Forces armées ivoiriennes.

Si la Côte d’Ivoire a connu un renouveau économique suite à la crise politique et militaire de 2010-2011, la chute des cours du cacao au cours des derniers mois met de nouveau le pays en difficulté économique. Le gouvernement disposant d’un budget moindre, les primes promises aux militaires n’ont pas été versées et ces derniers expriment leur mécontentement par des épisodes de mutinerie en bloquant des routes, fermant l’accès aux casernes et multipliant les tirs par armes à feu pour faire entendre leurs revendications.

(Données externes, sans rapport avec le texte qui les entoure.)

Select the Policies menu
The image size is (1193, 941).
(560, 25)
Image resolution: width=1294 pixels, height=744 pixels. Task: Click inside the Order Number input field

Ces mutineries qui se répètent depuis janvier dernier touchent toutes les composantes de l’armée (les forces spéciales ivoiriennes, considérées comme l’élite militaire du pays ayant elles-aussi demandé le paiement de leurs primes en février). Ces épisodes s’inscrivent dans un contexte sécuritaire tendu pour le pays et la sous-région. En plus des habituels troubles frontaliers à l’Ouest avec des milices venues du Liberia et les affrontements inter-ethniques sporadiques dans le Nord, le pays a connu une attaque terroriste à Grand-Bassam en mars 2016 qui a marqué l’opinion publique et entraîné une prise de conscience et des réorganisations au sein de l’appareil militaire.

Vers une nouvelle crise politico-militaire ?

Certains observateurs internationaux se posent actuellement la question de savoir si les mutineries successives en Côte d’Ivoire ne constituent pas les prémices d’une  nouvelle crise politico-militaire dans le pays. Certains militaires mutins ont en effet, de manière anonyme, souligné qu’au-delà de la question des primes, les tensions au sein de l’armée résultaient du mécontentement de certains face à l’ascension fulgurante qu’ont connu les officiers issus des forces nouvelles (anciens rebelles ayant aidé le président Alassane Ouattara dans son combat contre l’ancien président Laurent Gbagbo) au détriment des officiers « historiques » de l’armée ivoirienne. Le clivage entre anciens partisans de Gbagbo et d’Ouattara semble donc toujours prégnant au sein des forces armées ivoiriennes.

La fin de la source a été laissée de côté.